Rather than being met with a fuckable hipster, I was met with a sharpened stick jabbed right into my fucking eye. I fell back onto the bloody ground.

"AAAAAAH WHAT THE FUCK YOU GODDAMN BACKWARDS HIPSTER CUNT YOU GOT ME RIGHT IN THE GODDAMN FUCKING EYE!!!"

The girl stuck her head out of the cave entrance. "Do...do I know you? I feel like I've met you before. Sorry about your eye, that looks like it fucking hurts. God that's disgusting....let me get a picture of it."

The girl then pulled out some piece of shit camera from the fucking wild west days and took a close up of my destroyed eye. "Nice" she said and stowed the picture away.

I looked at her through my one good eye. Definitely who i was looking for.

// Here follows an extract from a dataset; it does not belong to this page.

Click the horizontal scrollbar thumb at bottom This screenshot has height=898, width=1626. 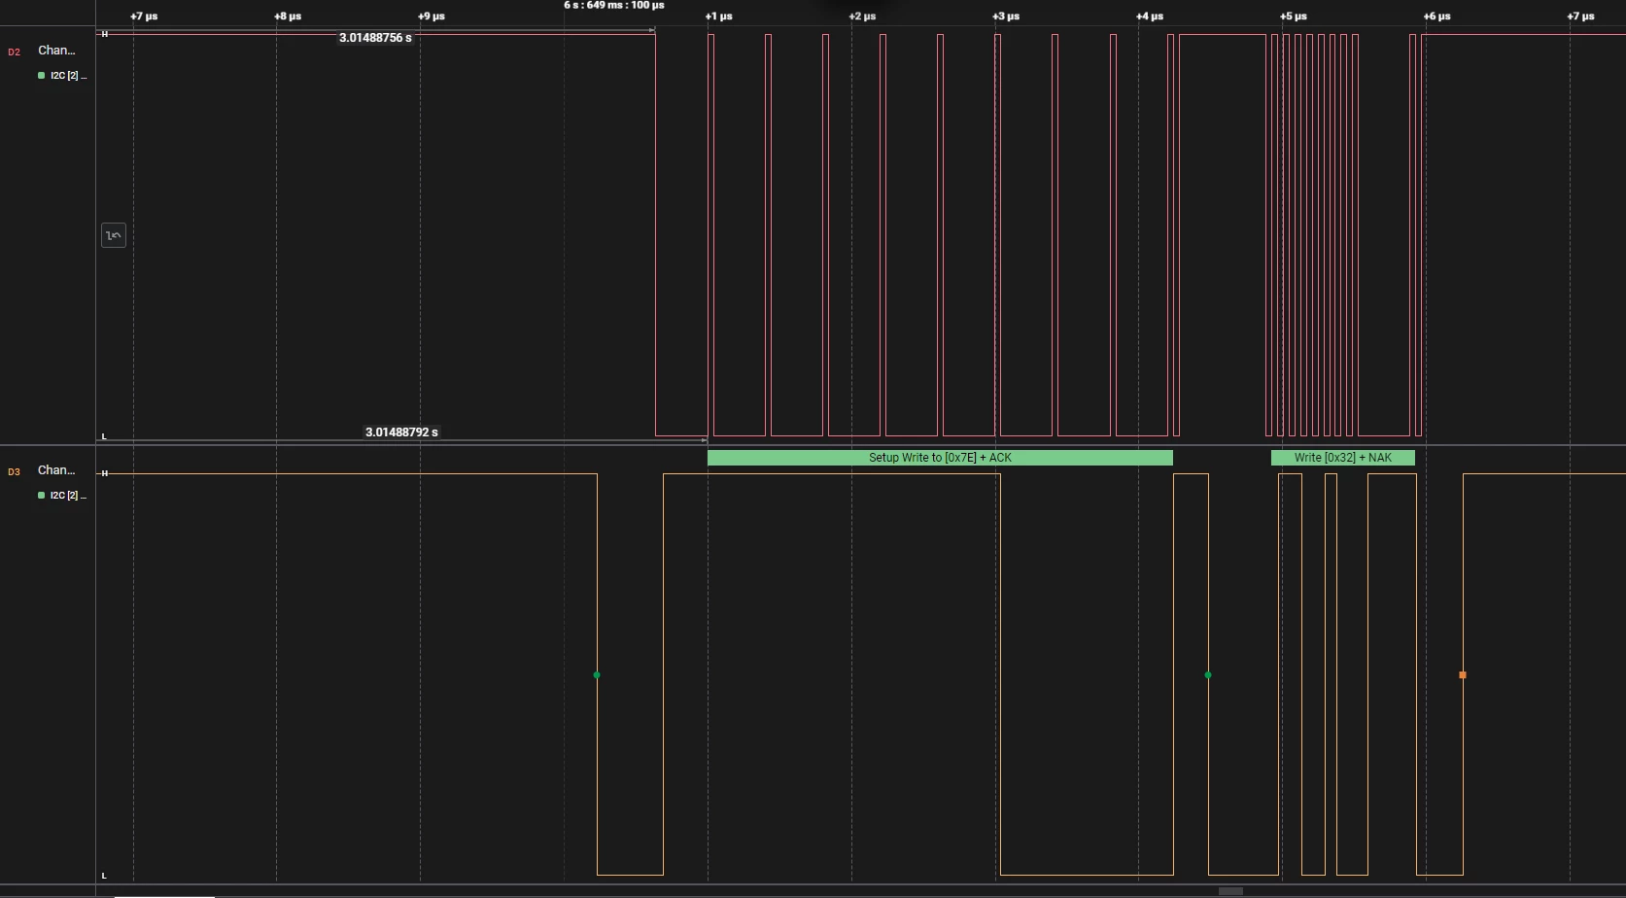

I pulled the stick from my ruined eye and held my hand over my eyehole.

"YOU FUCKING BITCH I LITERALLY GO THROUGH HELL TO GET YOUR STUPID ASS AND YOU IMPALE ME IN THE EYE WITH A FUCKING STICK. FUCK IT, WE GOTTA GET THROUGH THIS FUCKING SHITHOLE BACK TO GORDON"

I grabbed her by the arm and drug her through the sea of ravenous hipsters. We were directly above the powdered soy when I felt her get the jitters. I looked behind me to see her staring directly at the soy, a small bit a saliva dripping from her mouth. I gave her a hard tug and drug her back to Gordon, who was sitting on a rock watching the bloodshed.

"Took you long enough. Holy shit your eye is fucking gross. Normally I'd be able to fix that right up, but since I have no sauce this eyepatch is gonna have to do."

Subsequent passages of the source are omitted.